User understanding – Macroeconomic concepts are complex. To make the system approachable, the dashboard offers scenario buttons (e.g., stock crash, crypto rally, trade war), AI‑generated narrative explanations and visually engaging charts
Through building EconoSphere, the team learned how to integrate agent‑based modelling with live data and AI services. Key accomplishments include:
Unique ABM simulator to integrate cryptocurrency responses to macro policy (Most of the models miss this, because up until recently, crypto was not officially recognized by the government).
Comprehensive trade module incorporating import/export supply and demand, tariffs, retaliation and exchange‑rate dynamics.
AI‑powered news insights that bridge real‑world events and simulation scenarios, demonstrating how modern AI can assist economic analysis.

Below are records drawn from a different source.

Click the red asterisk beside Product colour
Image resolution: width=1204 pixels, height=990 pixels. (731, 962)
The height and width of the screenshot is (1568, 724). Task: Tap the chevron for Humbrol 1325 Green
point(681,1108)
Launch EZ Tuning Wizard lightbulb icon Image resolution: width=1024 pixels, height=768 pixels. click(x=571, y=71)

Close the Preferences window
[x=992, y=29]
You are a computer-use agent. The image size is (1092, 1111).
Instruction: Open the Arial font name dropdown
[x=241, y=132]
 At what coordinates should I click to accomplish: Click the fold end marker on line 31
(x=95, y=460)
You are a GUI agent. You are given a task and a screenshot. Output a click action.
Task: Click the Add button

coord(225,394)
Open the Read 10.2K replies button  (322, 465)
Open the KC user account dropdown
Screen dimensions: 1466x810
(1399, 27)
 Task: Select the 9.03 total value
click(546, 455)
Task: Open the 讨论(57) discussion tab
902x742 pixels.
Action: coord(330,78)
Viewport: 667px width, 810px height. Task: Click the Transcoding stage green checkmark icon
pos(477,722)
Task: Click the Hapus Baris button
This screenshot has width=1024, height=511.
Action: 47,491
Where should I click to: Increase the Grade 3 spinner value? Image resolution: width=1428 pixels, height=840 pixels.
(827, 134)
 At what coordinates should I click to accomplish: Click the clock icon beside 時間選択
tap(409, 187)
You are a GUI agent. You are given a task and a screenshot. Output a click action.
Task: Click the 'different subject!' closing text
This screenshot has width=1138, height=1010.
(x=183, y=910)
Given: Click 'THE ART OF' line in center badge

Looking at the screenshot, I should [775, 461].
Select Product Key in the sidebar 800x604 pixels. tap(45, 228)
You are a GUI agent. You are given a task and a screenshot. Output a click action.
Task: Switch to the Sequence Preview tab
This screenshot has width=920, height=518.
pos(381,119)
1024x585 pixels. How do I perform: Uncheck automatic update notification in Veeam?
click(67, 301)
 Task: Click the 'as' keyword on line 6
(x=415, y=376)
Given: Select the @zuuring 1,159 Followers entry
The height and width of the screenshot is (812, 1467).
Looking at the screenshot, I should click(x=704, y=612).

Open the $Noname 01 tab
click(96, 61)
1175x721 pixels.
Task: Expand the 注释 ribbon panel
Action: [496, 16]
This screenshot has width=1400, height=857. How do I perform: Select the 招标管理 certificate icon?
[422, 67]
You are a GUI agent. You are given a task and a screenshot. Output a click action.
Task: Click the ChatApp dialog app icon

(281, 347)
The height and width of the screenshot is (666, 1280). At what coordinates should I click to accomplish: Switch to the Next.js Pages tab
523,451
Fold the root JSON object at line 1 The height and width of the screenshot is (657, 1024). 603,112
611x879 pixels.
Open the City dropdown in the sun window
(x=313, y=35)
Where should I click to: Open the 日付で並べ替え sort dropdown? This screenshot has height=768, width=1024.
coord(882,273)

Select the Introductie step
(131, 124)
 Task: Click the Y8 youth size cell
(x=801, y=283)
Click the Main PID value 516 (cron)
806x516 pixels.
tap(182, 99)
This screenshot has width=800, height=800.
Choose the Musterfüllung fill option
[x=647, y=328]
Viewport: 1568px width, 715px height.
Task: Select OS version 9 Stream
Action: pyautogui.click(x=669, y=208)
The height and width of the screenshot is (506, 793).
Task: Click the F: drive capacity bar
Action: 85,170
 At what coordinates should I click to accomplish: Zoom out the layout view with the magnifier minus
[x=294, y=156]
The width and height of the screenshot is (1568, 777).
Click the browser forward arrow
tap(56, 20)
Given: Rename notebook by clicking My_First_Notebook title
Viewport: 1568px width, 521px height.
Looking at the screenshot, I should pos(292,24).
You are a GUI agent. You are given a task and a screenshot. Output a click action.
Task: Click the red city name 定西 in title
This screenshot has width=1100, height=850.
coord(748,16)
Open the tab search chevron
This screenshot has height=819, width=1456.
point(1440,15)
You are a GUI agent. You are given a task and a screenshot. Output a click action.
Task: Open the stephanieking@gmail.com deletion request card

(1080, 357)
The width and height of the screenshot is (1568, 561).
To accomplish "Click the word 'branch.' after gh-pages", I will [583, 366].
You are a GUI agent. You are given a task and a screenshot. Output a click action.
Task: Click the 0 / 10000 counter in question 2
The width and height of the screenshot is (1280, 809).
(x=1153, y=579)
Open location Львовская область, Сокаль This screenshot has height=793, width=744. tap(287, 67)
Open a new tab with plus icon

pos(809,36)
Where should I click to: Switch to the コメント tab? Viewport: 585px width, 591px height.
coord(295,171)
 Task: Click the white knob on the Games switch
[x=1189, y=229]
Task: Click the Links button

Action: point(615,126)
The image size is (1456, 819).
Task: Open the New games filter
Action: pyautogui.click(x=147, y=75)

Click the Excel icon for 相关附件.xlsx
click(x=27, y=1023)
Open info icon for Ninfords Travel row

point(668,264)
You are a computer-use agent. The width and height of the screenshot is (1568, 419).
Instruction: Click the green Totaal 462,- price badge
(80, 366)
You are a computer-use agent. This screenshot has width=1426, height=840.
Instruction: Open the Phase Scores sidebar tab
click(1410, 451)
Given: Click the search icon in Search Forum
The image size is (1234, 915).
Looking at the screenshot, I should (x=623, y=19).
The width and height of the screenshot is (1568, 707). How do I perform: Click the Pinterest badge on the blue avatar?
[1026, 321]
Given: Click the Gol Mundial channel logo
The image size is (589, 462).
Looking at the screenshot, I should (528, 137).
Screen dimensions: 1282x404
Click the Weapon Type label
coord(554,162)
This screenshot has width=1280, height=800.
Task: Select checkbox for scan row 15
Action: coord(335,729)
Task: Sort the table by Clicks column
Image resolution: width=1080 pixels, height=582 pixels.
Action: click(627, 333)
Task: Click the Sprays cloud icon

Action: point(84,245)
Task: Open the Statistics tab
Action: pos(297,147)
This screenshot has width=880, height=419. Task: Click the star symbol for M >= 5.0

Model calibration using World Bank data to align the simulation with historical trends.
We can add broader financial instruments like stablecoins, bonds, DeFi protocols, NFTs and derivative markets to the financial model.
We can implement enhanced trade modeling by incorporating capital flows, country‑specific tariffs, import quotas, currency intervention and supply‑chain linkage.
We can improve agent heterogeneity by introducing varied consumer types, firm sizes and banking agents (e.g., a banking sector example is provided as an extension point).